DNEA Leadership

Alisha Fletcher photo

Alisha Fletcher, LCSW  has worked at the Center for Disabilities Studies since May of 2020. Alisha is a Licensed Clinical Social Worker with over two decades of experience working in the mental health field with families and individuals with autism.  Alisha brings her mental health expertise to the DNEA to help the network meet the unique training and technical assistance needs of the many different professionals who work with individuals with autism across the state of Delaware.

Prior to becoming the Director of the DNEA, Alisha worked as a mental health coach at the Center for Disabilities Studies training professionals who work with and support individuals with autism. ​Alisha is an Adjunct Assistant Professor at Wilmington University, where she teaches graduate and undergraduate courses in the College of Social and Behavioral Sciences.

Alisha earned her master’s degree in social work from the University of Pennsylvania and is currently pursuing her DSW in clinical social work at the University of Pennsylvania.

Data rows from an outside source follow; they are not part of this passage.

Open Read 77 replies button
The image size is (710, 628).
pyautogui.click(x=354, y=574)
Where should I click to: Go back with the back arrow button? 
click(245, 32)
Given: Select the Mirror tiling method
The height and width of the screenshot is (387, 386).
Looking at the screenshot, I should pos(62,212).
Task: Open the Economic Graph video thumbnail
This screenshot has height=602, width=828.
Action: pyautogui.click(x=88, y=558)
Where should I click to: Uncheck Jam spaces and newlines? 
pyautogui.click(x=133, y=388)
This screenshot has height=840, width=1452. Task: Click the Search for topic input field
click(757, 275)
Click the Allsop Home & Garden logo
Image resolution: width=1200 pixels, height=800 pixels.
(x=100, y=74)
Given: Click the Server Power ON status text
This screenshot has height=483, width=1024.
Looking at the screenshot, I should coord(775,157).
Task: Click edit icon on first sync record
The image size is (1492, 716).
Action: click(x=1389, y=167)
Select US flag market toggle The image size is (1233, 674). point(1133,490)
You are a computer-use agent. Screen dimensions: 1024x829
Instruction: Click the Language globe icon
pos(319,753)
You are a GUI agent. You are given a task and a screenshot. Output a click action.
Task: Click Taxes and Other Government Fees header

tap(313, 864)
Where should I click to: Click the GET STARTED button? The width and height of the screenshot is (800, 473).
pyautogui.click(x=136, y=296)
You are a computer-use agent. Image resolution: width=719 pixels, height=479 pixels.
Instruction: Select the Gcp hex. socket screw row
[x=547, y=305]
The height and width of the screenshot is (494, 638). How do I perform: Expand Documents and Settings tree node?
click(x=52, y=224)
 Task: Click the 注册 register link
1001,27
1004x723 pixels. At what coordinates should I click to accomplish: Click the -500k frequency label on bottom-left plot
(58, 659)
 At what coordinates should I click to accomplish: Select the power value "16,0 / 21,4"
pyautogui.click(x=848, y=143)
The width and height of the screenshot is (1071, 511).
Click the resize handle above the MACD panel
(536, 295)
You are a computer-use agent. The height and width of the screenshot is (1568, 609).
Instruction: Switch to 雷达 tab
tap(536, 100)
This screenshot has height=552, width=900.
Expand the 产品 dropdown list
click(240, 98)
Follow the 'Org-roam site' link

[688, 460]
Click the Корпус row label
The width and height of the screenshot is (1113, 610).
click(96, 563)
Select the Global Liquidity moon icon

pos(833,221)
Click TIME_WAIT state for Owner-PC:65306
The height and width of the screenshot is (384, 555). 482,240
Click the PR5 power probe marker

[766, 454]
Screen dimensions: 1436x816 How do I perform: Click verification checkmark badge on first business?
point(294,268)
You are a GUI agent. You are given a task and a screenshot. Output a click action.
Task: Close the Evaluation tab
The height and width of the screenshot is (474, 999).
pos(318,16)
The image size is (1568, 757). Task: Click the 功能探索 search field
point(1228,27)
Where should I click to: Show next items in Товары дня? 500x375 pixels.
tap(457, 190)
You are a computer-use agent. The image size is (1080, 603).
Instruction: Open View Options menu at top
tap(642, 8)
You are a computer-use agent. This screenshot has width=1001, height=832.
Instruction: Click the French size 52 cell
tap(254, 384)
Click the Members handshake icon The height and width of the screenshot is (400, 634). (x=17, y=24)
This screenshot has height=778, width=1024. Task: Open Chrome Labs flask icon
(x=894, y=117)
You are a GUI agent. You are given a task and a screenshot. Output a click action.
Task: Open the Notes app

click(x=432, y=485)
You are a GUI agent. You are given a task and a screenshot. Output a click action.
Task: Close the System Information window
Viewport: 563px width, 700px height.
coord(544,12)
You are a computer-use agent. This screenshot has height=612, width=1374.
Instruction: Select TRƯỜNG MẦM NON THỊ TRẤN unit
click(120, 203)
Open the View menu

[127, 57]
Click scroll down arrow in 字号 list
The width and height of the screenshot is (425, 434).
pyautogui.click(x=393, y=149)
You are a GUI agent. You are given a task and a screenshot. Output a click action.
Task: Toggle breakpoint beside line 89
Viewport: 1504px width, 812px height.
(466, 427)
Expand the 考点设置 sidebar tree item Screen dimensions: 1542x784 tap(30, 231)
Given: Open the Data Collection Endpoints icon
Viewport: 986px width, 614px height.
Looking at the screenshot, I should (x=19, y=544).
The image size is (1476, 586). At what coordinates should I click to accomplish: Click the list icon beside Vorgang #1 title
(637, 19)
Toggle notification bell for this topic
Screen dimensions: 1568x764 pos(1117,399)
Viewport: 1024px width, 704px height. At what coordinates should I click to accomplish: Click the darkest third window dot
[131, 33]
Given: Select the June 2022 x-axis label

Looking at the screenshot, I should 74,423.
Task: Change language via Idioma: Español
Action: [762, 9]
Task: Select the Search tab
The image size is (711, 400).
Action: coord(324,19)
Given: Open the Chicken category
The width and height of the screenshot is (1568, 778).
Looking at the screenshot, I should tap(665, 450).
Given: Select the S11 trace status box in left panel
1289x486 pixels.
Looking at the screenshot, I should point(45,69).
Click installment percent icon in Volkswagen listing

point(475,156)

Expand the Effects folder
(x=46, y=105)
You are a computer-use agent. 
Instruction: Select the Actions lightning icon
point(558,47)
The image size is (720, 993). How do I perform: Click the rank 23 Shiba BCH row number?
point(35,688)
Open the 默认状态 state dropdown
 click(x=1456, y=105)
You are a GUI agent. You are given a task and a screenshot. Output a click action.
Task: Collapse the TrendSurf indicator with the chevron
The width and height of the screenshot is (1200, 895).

Sarah B. Mallory, Ph.D. joined the DNEA in August 2019. Sarah holds a doctorate in special education with expertise in autism spectrum disorder, teacher education, and other developmental disabilities. She has supported individuals with autism across the lifespan and leverages these experiences to educate professionals who support people with autism across multiple clinical, hospital, school, and community-based settings. Sarah currently serves as the DNEA’s Principal Investigator and provides conceptual leadership to DNEA activities.

Sarah is an assistant professor of special education at the University of Delaware and director of the Health and Wellness Unit at the UD Center for Disabilities Studies. Before joining the DNEA and UD, Sarah was an Assistant Clinical Professor of Special Education and the Director of Special Education Teacher Preparation Programs at the University of Maryland.

Sarah received her Ph.D. from Teachers College, Columbia University.  At Columbia University, she was an instructor in the Intellectual Disability/Autism teacher preparation program and an Advanced Doctoral Fellow at the Center for Opportunities and Outcomes for People with Disabilities. Before entering academia, Sarah was a special education teacher with experience working with youth with autism and their families in school- and home-based settings.